◆ **Task statement**
Recast the lines of the items as a JSON list of strings, one string per line with blank lines omitted, starting at the line containing "You are a computer-use agent." and running through the final line of the items, both ends included.

◆ **The data**
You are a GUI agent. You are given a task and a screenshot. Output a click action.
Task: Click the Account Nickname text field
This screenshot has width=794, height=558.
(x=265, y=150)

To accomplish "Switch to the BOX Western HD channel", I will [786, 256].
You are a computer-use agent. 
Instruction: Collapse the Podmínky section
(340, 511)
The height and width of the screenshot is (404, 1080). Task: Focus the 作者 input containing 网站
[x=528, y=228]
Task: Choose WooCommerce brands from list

◆ **Response to the task**
[
  "You are a computer-use agent. ",
  "Instruction: Collapse the Podmínky section",
  "(340, 511)",
  "The height and width of the screenshot is (404, 1080). Task: Focus the 作者 input containing 网站",
  "[x=528, y=228]",
  "Task: Choose WooCommerce brands from list"
]